AUFGABEN →
1: Gib den Textauszug von „Daher gilt: Angehörige“ bis „und 12a Versamml.G.“ wortgetreu wieder.
2: Beantworte zum Textauszug diese Fragen:
(a) Operative Gruppen welcher Behörde haben die Zusammenhänge laut Text möglicherweise unterwandert oder übernommen?
(b) Nach welchem Paragraphen des Versammlungsgesetzes sind die genannten Personen von dem Treffen ausgeschlossen?
(c) Welche Paragraphen des Versammlungsgesetzes gelten entsprechend?

═════ TEXTAUSZUG ═════

Der Schluß, daß hier ehemals verdiente Zusammenhänge von operativen Gruppen des Bundesamtes für Verfassungsschutz unterwandert oder sogar übernommen wurden liegt nicht nur nahe sondern drängt sich massiv auf. Ob dies wirklich so ist, werden wir erst im nächsten System erfahren, wenn wir unsere Akten lesen... zur Zeit ist jedoch klar, daß mit diesen Gruppen nicht zu arbeiten ist. Es liegen aber auch Aussagen (und Erfahrungen) von ihnen vor, daß sie eh' nicht kooperationsbereit sind. (Dabei könnte mensch sie dann ja endgültig als Spitzel oder zumindest als inkompetent entlarven.)
Daher gilt: Angehörige dieser Gruppen und (sonstige) Mitarbeiter der Polizei und der Nachrichtendienste (auch informelle und privat) sind gem. § 6 (1) Versammlungsgesetz von diesem Treffen ausgeschlossen!
Entsprechend gelten §§ 12 und 12a Versamml.G.
Traurig, das sowas nötig ist aber scho' schön, dt. Gesetze zur Abwechslung ma' für uns anwenden zu können.

═════ GEZEIGTE ZEILEN ═════

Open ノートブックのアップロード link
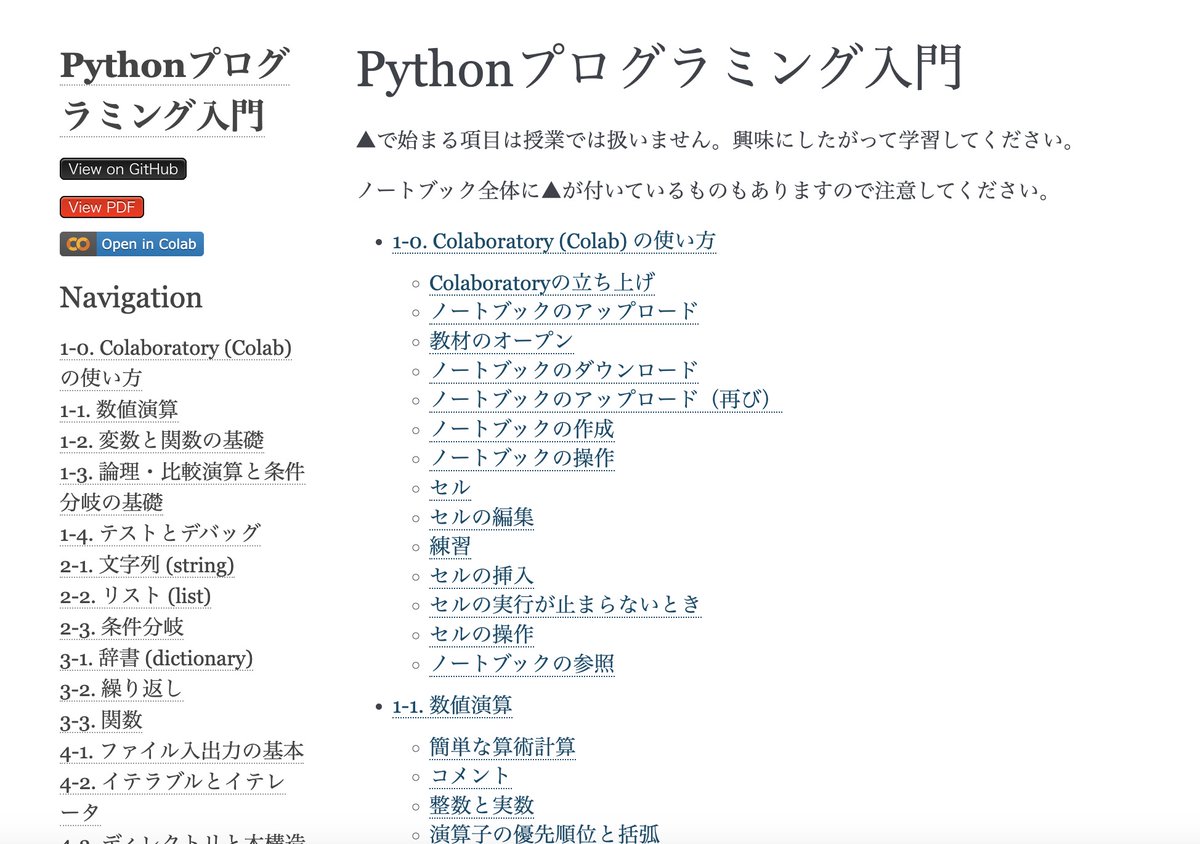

═════

LÖSUNGEN →
1:
Daher gilt: Angehörige dieser Gruppen und (sonstige) Mitarbeiter der Polizei und der Nachrichtendienste (auch informelle und privat) sind gem. § 6 (1) Versammlungsgesetz von diesem Treffen ausgeschlossen!
Entsprechend gelten §§ 12 und 12a Versamml.G.

2:
(a) Das Bundesamt für Verfassungsschutz.
(b) Nach § 6 (1) Versammlungsgesetz.
(c) §§ 12 und 12a Versammlungsgesetz.